▶ Goal
Write out the rows from the line containing "Click the draw badge in Hull's form" through the line containing "Toggle the notes" as a numbered list, leaving out blank lines.

===

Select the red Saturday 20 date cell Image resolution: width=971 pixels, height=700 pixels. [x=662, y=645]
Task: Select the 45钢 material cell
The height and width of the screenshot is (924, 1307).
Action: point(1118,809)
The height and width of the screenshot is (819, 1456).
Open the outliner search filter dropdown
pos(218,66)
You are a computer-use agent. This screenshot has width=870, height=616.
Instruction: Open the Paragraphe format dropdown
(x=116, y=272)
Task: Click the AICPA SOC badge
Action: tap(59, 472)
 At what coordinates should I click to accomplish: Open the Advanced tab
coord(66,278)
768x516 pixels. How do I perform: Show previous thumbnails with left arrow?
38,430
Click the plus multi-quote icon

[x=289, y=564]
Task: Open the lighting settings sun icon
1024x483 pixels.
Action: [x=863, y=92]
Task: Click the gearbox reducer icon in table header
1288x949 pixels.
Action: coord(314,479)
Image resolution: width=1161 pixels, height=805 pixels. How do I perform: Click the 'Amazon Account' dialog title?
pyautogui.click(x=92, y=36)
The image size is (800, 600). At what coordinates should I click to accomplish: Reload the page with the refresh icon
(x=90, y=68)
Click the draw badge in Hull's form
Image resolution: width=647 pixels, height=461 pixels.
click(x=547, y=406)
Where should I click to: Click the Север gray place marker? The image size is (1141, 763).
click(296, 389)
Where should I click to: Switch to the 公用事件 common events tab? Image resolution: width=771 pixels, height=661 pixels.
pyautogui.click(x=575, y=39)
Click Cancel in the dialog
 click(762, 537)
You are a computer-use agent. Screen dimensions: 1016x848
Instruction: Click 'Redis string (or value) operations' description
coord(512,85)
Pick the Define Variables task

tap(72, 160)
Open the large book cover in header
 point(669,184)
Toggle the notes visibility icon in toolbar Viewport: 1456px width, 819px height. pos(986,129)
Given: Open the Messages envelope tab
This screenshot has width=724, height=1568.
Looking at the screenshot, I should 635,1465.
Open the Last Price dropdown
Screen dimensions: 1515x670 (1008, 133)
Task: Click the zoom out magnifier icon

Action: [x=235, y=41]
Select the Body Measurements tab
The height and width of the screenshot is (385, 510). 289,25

===

▶ Final result
1. Click the draw badge in Hull's form
2. Image resolution: width=647 pixels, height=461 pixels.
3. click(x=547, y=406)
4. Where should I click to: Click the Север gray place marker? The image size is (1141, 763).
5. click(296, 389)
6. Where should I click to: Switch to the 公用事件 common events tab? Image resolution: width=771 pixels, height=661 pixels.
7. pyautogui.click(x=575, y=39)
8. Click Cancel in the dialog
9.  click(762, 537)
10. You are a computer-use agent. Screen dimensions: 1016x848
11. Instruction: Click 'Redis string (or value) operations' description
12. coord(512,85)
13. Pick the Define Variables task
14. tap(72, 160)
15. Open the large book cover in header
16.  point(669,184)
17. Toggle the notes visibility icon in toolbar Viewport: 1456px width, 819px height. pos(986,129)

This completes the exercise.